- Associated Press - Monday, February 24, 2014

NEW YORK (AP) - New York City Mayor Bill de Blasio said Monday that everyone must follow laws, but he won’t question his drivers’ judgment after video footage showed his official vehicle breaking several traffic regulations as he sat in the front seat.

De Blasio’s two-SUV caravan was captured on video Thursday speeding, running through a pair of stop signs and changing lanes without signaling. A member of the mayor’s NYPD security team was behind the wheel.

“No one is above the law,” de Blasio said Monday in his first comments about the incident. “But I think that is a very different question from the question of security of someone who is protected by the NYPD. I think those issues should be separate.”

De Blasio had avoided reporters’ questions about the incident. In the hours after CBS released its footage of the SUVs, the mayor’s office deferred to the NYPD, which released a statement saying mayor’s drivers were foremost charged to protect de Blasio.

Police Commissioner William Bratton reaffirmed that Friday, saying he was “unconcerned” with the footage. Later that day, de Blasio said he was “comfortable” with what Bratton had said and refused to take questions from the press, departing a news conference to shouts from disbelieving reporters. He did not have any public events over the weekend.

De Blasio insisted Monday that the footage of this SUV’s flouting traffic laws does not undermine his traffic safety plan, which he released just two days before the CBS report. That proposal, dubbed “Vision Zero,” aims to eliminate all traffic fatalities by reducing the citywide speed limit to 25 mph, detailing more NYPD officers to enforce speeding violations and toughening penalties for speeding drivers.

“I owe the people a vision which I put forward last year and am acting on this year,” said a testy de Blasio after an unrelated press conference on Staten Island. “I don’t tell the NYPD how to do their work when it comes to protecting me.”

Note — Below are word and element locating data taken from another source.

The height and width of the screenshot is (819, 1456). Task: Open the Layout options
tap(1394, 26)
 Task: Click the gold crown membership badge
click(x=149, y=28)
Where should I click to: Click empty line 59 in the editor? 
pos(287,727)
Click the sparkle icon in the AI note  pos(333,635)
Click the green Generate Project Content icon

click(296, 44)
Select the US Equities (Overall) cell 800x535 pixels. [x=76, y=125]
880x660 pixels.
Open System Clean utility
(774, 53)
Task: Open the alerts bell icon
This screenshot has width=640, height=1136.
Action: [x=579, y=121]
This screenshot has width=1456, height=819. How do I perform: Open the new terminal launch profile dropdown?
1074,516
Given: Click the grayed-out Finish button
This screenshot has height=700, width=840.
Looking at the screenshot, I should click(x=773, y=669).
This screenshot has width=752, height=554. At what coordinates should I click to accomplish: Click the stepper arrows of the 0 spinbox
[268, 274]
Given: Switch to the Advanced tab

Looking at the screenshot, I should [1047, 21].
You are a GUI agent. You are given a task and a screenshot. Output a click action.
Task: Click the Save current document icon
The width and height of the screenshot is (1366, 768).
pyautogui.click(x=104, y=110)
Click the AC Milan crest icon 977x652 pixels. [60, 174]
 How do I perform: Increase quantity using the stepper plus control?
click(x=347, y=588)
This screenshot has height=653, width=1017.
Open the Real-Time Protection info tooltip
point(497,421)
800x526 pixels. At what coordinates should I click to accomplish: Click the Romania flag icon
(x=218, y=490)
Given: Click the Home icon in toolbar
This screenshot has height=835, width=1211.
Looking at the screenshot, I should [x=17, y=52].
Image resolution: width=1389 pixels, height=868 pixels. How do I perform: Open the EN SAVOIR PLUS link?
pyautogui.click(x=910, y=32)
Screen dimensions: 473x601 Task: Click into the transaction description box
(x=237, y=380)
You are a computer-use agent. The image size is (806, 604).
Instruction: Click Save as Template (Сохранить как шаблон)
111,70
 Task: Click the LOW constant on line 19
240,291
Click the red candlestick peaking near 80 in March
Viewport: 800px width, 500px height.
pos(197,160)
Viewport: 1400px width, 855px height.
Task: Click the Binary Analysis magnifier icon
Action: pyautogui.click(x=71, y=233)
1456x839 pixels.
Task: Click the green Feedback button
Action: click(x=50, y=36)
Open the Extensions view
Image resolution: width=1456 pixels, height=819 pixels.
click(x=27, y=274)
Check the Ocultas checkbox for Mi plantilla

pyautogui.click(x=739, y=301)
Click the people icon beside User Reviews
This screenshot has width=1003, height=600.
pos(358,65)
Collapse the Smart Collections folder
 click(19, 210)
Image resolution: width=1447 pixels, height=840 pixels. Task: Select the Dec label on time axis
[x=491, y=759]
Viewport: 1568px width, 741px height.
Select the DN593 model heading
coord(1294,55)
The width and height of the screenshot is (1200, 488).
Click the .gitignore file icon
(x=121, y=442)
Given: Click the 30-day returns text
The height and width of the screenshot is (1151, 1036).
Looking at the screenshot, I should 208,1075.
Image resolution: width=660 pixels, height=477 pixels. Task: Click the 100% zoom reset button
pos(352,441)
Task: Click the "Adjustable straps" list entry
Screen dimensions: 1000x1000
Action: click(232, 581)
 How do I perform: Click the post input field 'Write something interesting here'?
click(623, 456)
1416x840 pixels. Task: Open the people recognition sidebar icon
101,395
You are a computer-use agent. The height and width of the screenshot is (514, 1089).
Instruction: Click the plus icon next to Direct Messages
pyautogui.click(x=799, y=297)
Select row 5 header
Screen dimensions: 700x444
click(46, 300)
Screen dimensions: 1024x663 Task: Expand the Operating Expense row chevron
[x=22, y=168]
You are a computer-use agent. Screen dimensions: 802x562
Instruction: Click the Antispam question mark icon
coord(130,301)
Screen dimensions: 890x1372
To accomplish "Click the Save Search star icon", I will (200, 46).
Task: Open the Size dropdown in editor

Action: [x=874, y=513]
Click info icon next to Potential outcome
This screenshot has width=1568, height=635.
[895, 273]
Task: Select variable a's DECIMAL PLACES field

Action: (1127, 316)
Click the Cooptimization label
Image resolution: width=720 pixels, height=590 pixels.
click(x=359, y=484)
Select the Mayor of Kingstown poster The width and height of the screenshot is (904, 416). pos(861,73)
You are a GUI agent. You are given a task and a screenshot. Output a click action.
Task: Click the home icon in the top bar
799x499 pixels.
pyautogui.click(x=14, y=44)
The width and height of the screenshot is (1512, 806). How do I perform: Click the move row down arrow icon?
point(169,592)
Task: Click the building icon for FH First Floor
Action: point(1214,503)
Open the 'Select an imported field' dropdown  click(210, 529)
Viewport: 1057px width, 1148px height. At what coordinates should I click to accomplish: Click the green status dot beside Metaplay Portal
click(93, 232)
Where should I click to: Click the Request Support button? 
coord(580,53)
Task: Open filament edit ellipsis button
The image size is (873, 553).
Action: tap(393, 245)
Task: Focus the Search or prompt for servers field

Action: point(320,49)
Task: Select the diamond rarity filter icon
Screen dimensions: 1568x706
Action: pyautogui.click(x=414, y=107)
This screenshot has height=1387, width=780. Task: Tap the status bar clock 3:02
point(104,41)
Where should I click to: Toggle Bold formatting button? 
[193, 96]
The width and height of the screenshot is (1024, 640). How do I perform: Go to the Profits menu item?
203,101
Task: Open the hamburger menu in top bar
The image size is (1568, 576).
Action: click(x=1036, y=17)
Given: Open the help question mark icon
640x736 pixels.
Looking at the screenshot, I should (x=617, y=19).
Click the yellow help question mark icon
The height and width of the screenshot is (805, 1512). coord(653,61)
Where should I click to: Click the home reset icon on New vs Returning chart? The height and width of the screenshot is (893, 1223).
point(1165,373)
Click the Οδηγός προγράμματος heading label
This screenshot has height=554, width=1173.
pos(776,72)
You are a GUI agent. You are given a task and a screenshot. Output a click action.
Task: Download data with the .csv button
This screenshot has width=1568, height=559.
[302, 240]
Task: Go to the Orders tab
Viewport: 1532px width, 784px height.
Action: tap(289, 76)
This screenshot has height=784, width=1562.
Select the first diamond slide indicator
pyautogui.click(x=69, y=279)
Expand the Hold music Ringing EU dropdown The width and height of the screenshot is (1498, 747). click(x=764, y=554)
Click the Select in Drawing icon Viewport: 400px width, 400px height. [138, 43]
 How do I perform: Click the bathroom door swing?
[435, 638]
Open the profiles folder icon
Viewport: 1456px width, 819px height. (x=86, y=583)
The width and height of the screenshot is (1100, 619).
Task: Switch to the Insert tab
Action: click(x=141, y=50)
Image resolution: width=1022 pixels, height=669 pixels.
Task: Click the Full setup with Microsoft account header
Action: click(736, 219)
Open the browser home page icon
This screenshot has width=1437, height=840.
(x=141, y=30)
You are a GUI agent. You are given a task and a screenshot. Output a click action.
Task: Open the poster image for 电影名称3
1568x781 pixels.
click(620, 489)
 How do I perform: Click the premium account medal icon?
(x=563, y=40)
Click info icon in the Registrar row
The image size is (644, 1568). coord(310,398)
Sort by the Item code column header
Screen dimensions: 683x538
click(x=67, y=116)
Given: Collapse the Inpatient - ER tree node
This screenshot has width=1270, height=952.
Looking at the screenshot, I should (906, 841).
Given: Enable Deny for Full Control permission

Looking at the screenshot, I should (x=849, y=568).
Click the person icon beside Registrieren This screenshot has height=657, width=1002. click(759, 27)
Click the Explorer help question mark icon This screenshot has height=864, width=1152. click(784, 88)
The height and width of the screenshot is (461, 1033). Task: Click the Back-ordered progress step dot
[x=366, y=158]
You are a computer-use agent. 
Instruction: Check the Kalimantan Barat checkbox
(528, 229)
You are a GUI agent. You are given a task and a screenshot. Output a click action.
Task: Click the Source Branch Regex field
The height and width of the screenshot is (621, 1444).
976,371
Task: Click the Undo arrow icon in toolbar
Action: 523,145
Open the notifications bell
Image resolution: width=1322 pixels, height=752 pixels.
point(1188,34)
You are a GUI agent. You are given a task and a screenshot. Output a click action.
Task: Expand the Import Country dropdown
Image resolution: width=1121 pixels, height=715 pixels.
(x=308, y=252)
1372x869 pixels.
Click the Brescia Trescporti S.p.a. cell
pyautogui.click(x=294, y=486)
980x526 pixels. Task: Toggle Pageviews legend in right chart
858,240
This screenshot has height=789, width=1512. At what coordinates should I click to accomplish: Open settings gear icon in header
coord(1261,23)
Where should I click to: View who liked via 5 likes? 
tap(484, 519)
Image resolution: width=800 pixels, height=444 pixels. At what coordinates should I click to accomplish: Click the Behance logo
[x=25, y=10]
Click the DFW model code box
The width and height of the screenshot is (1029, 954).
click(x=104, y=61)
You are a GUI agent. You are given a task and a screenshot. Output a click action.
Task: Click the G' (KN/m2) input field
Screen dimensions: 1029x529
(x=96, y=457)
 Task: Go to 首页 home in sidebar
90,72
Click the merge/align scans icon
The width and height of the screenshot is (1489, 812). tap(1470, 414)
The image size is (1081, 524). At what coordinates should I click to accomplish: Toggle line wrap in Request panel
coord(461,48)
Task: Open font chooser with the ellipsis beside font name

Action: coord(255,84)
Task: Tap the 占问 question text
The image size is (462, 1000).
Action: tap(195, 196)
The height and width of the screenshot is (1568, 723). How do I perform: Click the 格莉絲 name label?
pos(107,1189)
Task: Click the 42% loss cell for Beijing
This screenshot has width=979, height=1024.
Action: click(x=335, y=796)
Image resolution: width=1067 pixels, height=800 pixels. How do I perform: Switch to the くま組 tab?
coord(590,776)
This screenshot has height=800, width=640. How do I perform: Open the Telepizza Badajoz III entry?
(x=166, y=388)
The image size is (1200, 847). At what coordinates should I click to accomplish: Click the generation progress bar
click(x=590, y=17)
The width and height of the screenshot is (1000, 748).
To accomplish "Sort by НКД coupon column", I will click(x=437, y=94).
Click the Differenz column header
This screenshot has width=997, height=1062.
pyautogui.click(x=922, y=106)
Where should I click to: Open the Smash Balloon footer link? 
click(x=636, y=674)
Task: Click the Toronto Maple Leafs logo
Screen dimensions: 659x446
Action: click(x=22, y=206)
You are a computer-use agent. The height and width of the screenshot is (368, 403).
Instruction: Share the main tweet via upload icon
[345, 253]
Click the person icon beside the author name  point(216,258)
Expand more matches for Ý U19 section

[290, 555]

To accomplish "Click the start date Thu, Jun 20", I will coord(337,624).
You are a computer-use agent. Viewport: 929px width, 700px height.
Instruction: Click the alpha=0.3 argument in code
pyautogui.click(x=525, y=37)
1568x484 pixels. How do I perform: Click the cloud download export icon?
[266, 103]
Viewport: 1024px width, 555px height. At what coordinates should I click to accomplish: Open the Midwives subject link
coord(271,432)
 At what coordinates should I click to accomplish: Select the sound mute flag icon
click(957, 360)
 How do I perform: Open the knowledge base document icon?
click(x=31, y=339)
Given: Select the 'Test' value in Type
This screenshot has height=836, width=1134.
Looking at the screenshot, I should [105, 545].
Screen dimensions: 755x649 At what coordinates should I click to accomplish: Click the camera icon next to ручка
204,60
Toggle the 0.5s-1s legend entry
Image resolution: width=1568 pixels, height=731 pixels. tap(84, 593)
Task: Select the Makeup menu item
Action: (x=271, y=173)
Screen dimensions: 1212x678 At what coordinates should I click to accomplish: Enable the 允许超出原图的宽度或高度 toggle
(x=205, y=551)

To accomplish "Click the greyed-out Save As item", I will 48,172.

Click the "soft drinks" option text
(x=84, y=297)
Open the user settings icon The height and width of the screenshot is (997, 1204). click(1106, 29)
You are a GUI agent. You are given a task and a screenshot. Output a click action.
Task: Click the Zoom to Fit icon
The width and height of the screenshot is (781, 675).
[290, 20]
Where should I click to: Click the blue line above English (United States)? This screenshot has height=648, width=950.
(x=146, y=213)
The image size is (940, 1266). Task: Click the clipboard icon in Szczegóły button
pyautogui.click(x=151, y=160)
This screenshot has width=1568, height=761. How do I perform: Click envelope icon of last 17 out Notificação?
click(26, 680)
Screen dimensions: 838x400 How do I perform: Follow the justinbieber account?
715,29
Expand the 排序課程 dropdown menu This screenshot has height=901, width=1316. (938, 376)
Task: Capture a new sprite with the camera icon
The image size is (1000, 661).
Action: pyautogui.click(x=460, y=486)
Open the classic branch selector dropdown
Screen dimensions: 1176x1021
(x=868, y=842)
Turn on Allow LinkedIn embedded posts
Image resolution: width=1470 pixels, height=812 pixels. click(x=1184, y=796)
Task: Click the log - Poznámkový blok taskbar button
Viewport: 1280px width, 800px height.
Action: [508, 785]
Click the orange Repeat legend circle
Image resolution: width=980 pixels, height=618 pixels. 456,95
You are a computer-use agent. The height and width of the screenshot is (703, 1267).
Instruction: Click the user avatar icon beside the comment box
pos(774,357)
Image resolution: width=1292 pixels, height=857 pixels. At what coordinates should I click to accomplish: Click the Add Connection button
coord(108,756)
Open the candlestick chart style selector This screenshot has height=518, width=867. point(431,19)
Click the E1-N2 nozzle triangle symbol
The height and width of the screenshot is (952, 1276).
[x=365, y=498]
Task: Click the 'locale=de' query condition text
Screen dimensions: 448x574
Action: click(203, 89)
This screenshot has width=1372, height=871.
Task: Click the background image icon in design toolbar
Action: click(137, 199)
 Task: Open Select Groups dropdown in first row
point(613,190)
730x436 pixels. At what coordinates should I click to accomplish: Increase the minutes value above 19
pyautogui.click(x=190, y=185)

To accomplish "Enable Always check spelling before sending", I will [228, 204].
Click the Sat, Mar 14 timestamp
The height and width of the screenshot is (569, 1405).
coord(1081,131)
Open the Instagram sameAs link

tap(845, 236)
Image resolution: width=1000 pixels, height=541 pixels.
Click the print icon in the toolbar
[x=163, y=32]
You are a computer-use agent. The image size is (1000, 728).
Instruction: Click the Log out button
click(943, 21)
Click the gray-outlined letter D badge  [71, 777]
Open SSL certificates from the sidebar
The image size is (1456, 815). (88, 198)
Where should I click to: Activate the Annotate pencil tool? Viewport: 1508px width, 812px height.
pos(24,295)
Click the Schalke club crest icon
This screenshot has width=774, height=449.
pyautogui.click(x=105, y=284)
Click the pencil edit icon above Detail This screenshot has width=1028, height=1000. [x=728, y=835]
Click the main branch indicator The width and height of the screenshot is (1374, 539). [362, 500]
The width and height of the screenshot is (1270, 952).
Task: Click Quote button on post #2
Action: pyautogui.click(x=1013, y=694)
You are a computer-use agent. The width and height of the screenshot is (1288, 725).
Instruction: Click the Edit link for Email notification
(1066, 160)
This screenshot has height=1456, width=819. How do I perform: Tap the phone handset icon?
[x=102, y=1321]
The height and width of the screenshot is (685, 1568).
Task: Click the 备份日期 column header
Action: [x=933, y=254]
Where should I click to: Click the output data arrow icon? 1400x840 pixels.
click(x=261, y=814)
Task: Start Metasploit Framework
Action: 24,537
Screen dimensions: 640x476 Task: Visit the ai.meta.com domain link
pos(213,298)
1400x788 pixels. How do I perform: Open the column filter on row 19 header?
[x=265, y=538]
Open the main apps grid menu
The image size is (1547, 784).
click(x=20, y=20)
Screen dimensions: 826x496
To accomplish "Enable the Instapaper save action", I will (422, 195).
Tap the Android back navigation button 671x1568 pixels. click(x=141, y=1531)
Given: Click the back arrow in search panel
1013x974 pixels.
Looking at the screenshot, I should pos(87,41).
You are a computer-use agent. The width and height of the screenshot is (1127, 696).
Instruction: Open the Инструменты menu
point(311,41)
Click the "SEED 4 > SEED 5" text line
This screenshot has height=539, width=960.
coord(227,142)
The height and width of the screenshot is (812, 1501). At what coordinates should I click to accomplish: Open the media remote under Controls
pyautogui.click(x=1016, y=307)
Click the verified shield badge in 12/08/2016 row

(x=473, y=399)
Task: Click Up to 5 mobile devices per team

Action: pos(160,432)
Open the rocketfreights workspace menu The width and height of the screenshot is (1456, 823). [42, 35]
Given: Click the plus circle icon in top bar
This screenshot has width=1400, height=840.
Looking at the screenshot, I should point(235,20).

The mayor has come under increased scrutiny for a series of recent decisions, including his choice to keep schools open during a recent fierce snowstorm and the call he made to the NYPD after an arrest of a political ally. He dismissed the recent flaps as “sideshows” and insisted that he knows that careful examination - and sometimes accompanying criticism - “comes with the territory.”

“This is part of decision-making in a high-scrutiny environment,” de Blasio said Monday. “And, you know, if you don’t like the heat, get out of the kitchen. And I can take the heat.”